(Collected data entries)
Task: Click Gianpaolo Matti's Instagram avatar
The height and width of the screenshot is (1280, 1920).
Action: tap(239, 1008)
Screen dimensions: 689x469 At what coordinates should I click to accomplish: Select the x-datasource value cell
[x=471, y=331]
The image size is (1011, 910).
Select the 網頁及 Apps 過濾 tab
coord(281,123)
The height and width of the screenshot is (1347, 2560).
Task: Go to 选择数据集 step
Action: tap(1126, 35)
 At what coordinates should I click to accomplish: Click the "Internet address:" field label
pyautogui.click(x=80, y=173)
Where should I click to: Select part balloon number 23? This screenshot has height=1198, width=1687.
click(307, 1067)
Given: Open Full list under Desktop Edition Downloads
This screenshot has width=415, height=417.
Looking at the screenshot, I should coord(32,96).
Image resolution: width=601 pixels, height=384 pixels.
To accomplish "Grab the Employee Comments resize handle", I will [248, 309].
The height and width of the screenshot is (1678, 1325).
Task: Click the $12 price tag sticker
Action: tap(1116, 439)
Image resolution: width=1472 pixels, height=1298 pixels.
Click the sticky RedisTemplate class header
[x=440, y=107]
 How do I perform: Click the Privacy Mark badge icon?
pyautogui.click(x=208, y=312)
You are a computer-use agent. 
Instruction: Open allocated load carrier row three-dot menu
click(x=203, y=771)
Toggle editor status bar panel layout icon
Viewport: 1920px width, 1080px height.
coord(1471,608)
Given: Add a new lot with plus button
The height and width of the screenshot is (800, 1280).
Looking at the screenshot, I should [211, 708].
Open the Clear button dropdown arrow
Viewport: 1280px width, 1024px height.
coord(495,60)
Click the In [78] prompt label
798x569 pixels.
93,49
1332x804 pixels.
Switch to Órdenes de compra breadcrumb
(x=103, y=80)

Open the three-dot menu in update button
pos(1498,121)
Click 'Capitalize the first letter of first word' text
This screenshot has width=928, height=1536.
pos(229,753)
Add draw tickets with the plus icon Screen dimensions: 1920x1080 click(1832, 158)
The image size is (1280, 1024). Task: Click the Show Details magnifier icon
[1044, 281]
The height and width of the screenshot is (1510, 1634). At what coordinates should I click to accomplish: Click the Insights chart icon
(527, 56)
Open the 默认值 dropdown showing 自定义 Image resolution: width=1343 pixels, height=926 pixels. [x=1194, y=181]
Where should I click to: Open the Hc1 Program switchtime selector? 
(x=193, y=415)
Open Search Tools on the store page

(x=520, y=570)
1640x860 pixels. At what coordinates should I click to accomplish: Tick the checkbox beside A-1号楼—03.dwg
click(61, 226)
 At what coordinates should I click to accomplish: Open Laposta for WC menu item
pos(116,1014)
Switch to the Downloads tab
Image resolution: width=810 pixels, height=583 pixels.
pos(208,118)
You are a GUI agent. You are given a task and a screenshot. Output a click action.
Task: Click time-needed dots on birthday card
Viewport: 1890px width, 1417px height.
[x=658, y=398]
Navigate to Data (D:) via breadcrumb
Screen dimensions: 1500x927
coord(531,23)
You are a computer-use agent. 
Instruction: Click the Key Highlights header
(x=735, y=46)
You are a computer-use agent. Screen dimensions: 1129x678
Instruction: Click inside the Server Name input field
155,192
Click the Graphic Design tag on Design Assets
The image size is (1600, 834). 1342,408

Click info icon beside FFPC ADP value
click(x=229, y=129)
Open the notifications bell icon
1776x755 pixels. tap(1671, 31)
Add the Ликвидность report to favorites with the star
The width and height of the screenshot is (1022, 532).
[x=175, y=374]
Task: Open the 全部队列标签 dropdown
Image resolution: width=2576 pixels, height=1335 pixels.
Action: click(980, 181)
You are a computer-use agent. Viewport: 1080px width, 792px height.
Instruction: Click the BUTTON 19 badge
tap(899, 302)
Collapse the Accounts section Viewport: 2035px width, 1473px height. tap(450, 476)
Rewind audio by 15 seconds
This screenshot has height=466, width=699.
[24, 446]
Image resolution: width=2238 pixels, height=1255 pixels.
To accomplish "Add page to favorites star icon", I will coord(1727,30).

Exercise requirements: Write out the data from the line containing "Open the notifications bell icon" through the end of the data, inclusive.

The answer:
Open the notifications bell icon
1776x755 pixels. tap(1671, 31)
Add the Ликвидность report to favorites with the star
The width and height of the screenshot is (1022, 532).
[x=175, y=374]
Task: Open the 全部队列标签 dropdown
Image resolution: width=2576 pixels, height=1335 pixels.
Action: click(980, 181)
You are a computer-use agent. Viewport: 1080px width, 792px height.
Instruction: Click the BUTTON 19 badge
tap(899, 302)
Collapse the Accounts section Viewport: 2035px width, 1473px height. tap(450, 476)
Rewind audio by 15 seconds
This screenshot has height=466, width=699.
[24, 446]
Image resolution: width=2238 pixels, height=1255 pixels.
To accomplish "Add page to favorites star icon", I will coord(1727,30).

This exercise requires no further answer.